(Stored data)
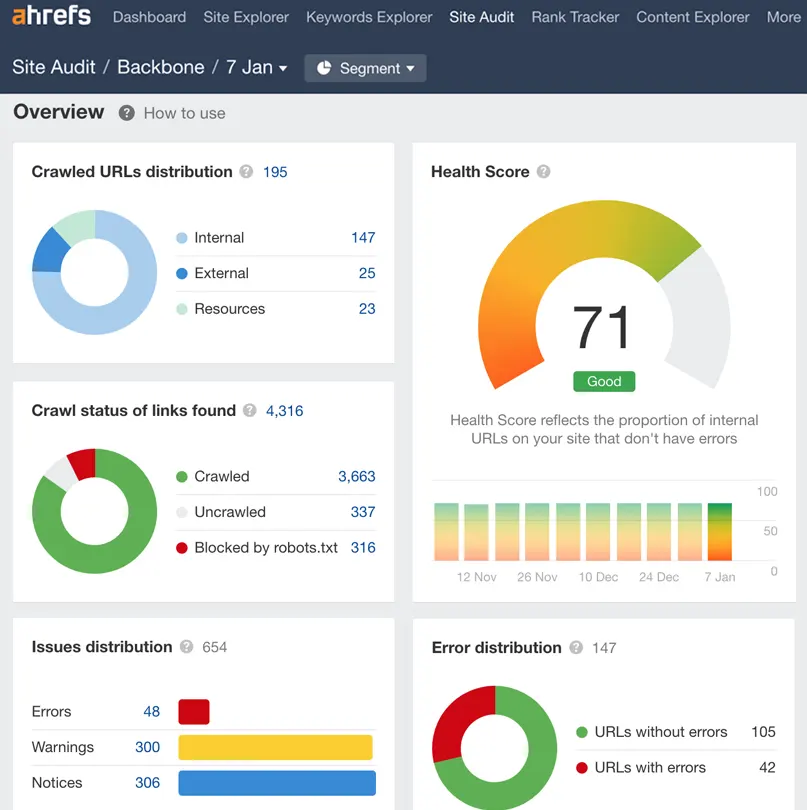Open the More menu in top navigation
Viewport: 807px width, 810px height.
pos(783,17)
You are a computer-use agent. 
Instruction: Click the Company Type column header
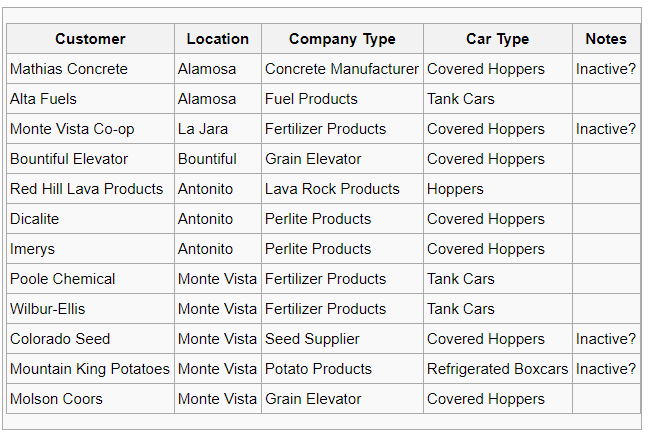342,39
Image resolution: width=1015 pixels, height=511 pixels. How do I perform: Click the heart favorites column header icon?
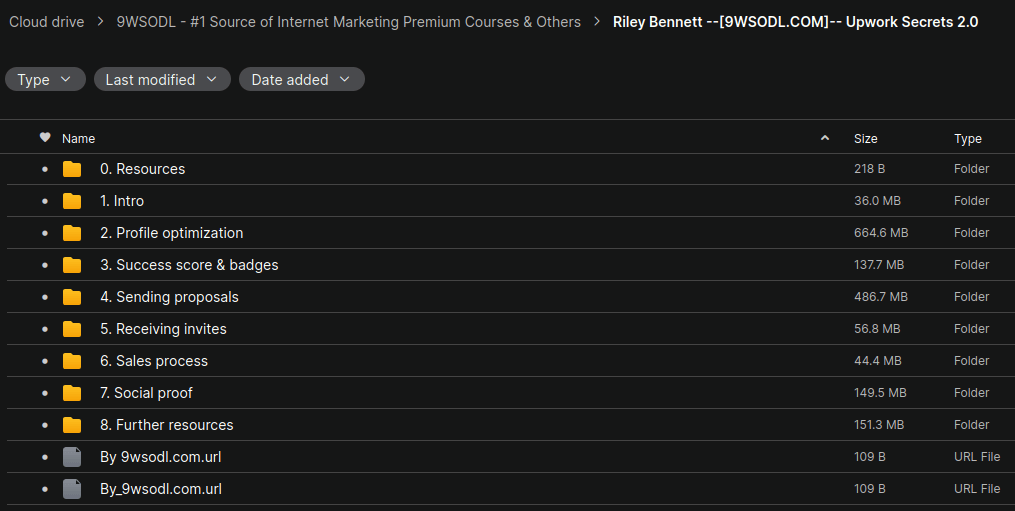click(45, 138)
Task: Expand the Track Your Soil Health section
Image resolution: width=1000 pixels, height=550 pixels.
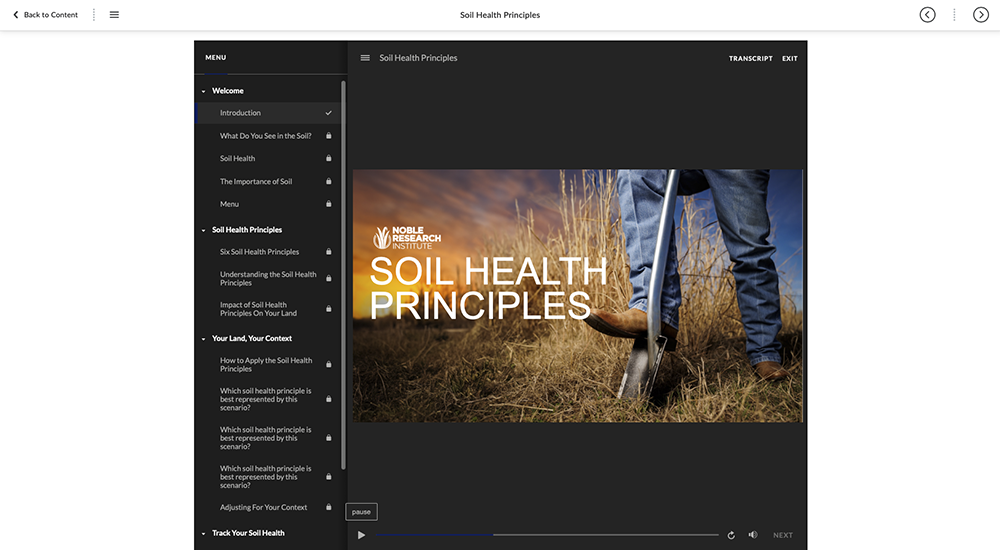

Goal of the exercise: Beginning with the line with "Image resolution: width=1015", repeat the entries above exactly, up to and including the last line, leaving out pictures.

Written answer:
Image resolution: width=1015 pixels, height=511 pixels. How do I perform: Click the heart favorites column header icon?
click(45, 138)
Task: Expand the Track Your Soil Health section
Image resolution: width=1000 pixels, height=550 pixels.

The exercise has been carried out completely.